Tesla Motor’s Government Income
Tesla Motors has been in the foreground of the auto industry in recent years due to its innovative all-electric cars. Many commentators exclaim these cars to be the future of automobiles. Currently, the company offers two models for purchase, but hopes to create more in order to bring Tesla more into the mainstream. Elon Musk, the company’s CEO and founder of other companies such as Paypal and SpaceX, plays an integral role. Recently, he has articulated his plan for Tesla: to grow 50% a year and obtain a valuation in 10 years of $700 billion–the current valuation of Apple, the world’s most valuable company.
Tesla will need to continue to rely on government assistance to reach this level of success.
Currently, Tesla sells their cars at a lower price than it costs to manufacture them. The company then recoups these costs through a wide array of government subsidies and tax credits, both to the company and its final product. For example, though the company lost $61.3 million in 2013 on its actual manufacturing and selling operations, they regained that, and much more, through the government dole and were able to turn a profit.
The company receives “credits” for complying with federal fuel-efficiency standards and state zero-emission (ZEV) mandates. These mandates require car companies to sell a certain amount of zero-emission automobiles every year. The Model S generates roughly $20,000 worth of ZEV credits per car sold, which then can be sold by Tesla to other car companies not able to comply with the law on their own. In 2013, while the actual sales of the cars lost $61.3 million, these ZEV credits gained the company $130 million.

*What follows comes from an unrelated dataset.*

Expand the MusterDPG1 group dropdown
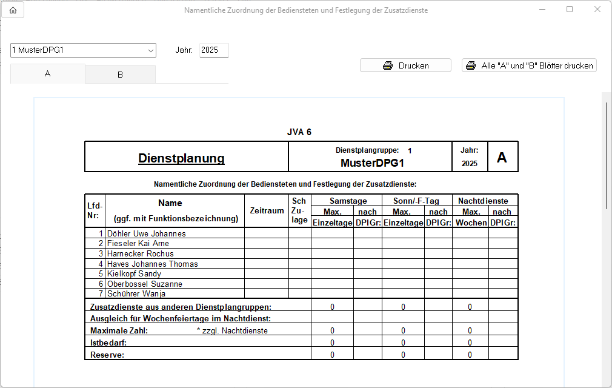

Additionally, Tesla receives from some great benefits to its manufacturing operations. The state of Nevada, in attempting to lure Tesla’s operations to the state, gave the company one of the best deals ever given by a state to a manufacturing operation. Nevada exempted the company from any property taxes for ten years and sales taxes for twenty years, a value of approximately $1.1 billion. Tesla will also receive $195 million in transferable tax credits, which it can sell to other businesses within the state. Given Nevada’s lack of personal or corporate income tax, Tesla will effectively operate tax free in the state. The Nevada Energy public utility will also provide energy at a 10-30% discount to Tesla over the next eight years. Finally, these manufacturing operations will receive a 30% tax credit for building its own renewable generation. This will also most likely erase any future-federal tax liability. These types of tax credits, along with carry-forward losses, have allowed the company as whole to not pay any federal income tax since 2008.
Additionally, tax credits granted upon the sale its cars also benefit the company. The federal government provides a $7,500 kickback per electric car bought. Additionally, many states also offer benefits such as free parking, special charging rates, and HOV lane access. The company even has a website to search for benefits granted by state governments to electric car owners. Foreign nations also offer tax benefits. For example, Norway excludes electric cars from the plethora of taxes applied to internal combustion automobiles. A Tesla costs around $73,000 in the country. Without the exemptions, it would cost more than $100,000.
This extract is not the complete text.